Does the spectacular development of China's stock market present a theoretical puzzle? On one hand, within a short period of a little more than a decade (1990–2002), the total capitalization of the market grew from a negligible size to a level equivalent to more than 50 per cent of the country's GDP, and even if excluding non-floating shares held by the state and legal persons, the capitalization level was still equivalent to some 16 per cent of GDP. On the other hand, until very recently few of the institutions that underpin successful stock markets elsewhere were present. This seems to be in contradiction to the teaching of neo-institutional economics, which holds that only when the state is credibly committed to clarifying and defending functional institutions will people feel confidence enough to engage in complex transactions like stock trading. Does this imply a paradox? The author argues in this book that it is not so straightforward.The book provides detailed and convincing evidence to show that the impressive growth of China's stock market since 1990 has been to a great extent a result of policy-driven development favoured by a lack of alternative investment opportunities for increasingly wealthy private investors.
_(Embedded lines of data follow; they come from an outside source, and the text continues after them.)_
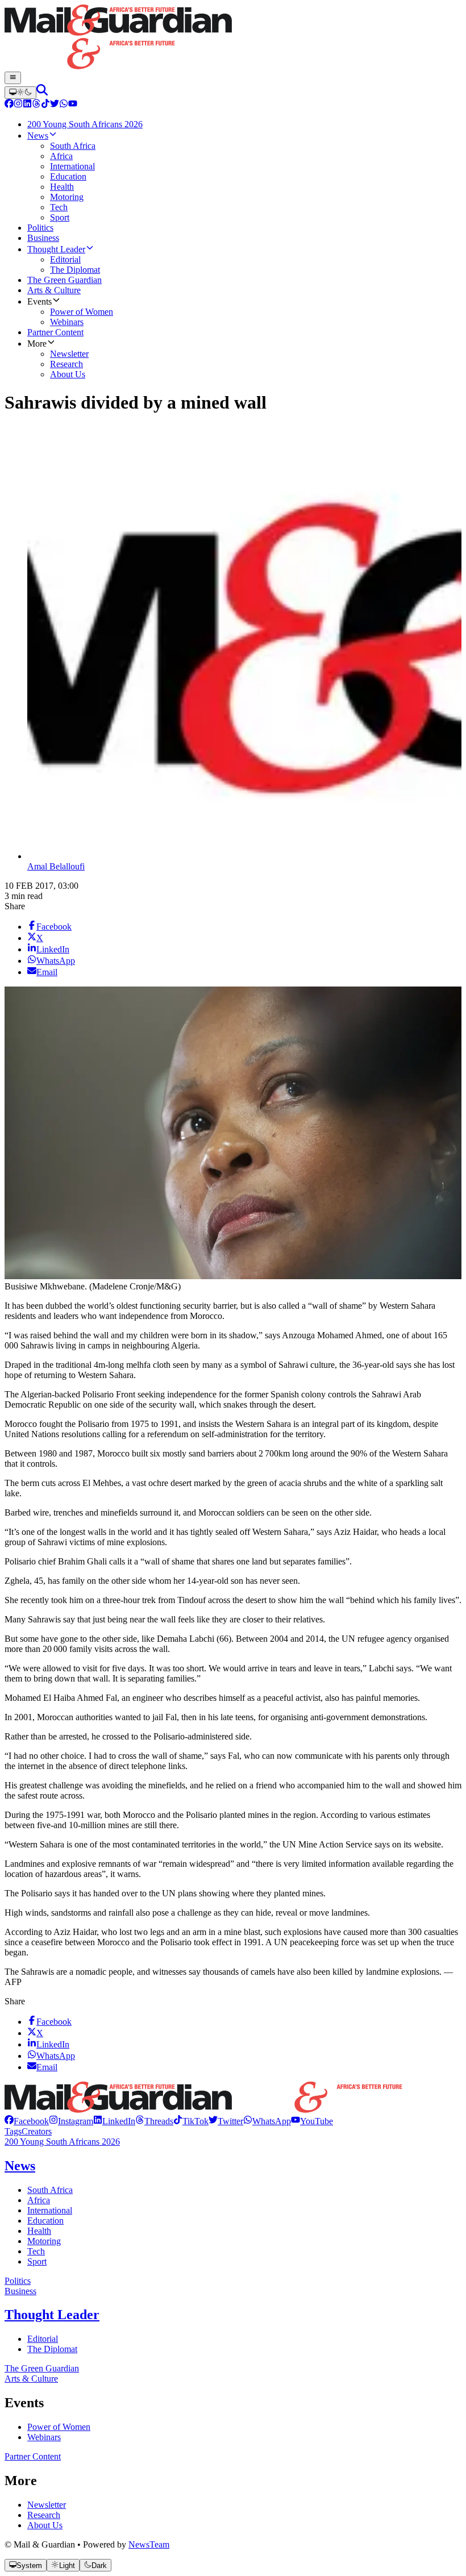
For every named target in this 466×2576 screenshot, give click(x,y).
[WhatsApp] (63, 105)
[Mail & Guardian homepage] (233, 38)
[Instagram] (18, 105)
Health (39, 2231)
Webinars (44, 2437)
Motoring (44, 2241)
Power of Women (58, 2427)
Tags (13, 2131)
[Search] (42, 92)
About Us (45, 2525)
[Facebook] (9, 105)
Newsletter (46, 2505)
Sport (37, 2261)
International (49, 2210)
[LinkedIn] (27, 105)
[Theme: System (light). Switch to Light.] (20, 92)
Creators (37, 2131)
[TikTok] (45, 105)
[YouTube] (72, 105)
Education (45, 2220)
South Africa (50, 2190)
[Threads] (36, 105)
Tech (36, 2251)
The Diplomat (52, 2349)
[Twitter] (54, 105)
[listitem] (27, 2121)
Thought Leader (52, 2314)
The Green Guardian (42, 2368)
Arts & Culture (31, 2378)
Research (43, 2515)
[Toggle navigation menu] (13, 78)
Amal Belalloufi (56, 866)
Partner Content (33, 2456)
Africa (38, 2200)
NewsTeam (148, 2544)
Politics (18, 2281)
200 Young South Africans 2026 (62, 2141)
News (20, 2165)
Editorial (42, 2339)
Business (20, 2291)
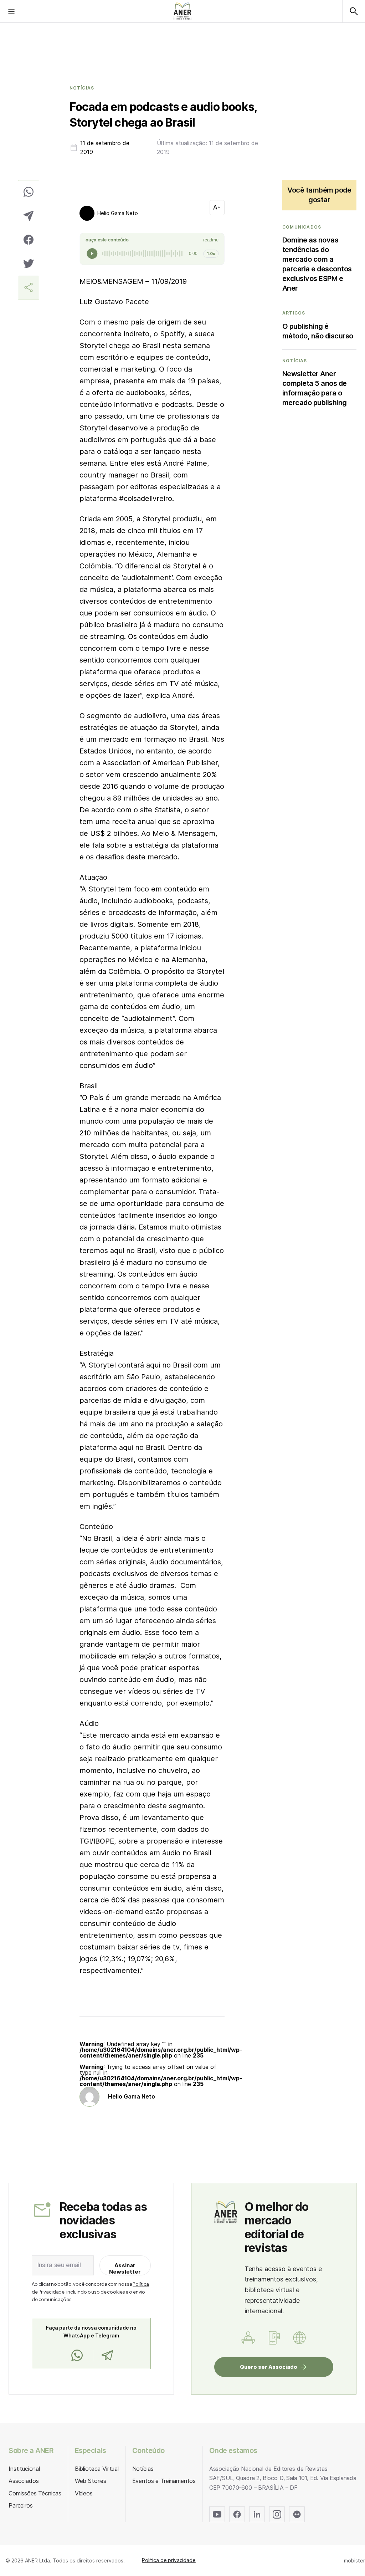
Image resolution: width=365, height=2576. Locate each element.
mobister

Chinese companies in general viewed stock listing as a privilege and a fund-raising mechanism. Market participants perceived that the quality of listed companies was generally poor but that investors were protected because of the constant financial and policy supports provided by both local and the central governments. As a consequence, market participants had little incentive to pay much attention to corporate governance and other fundamentals. Would such features lead to a pessimistic scenario, meaning that the development would not be sustainable? Not so simple, the author suggests.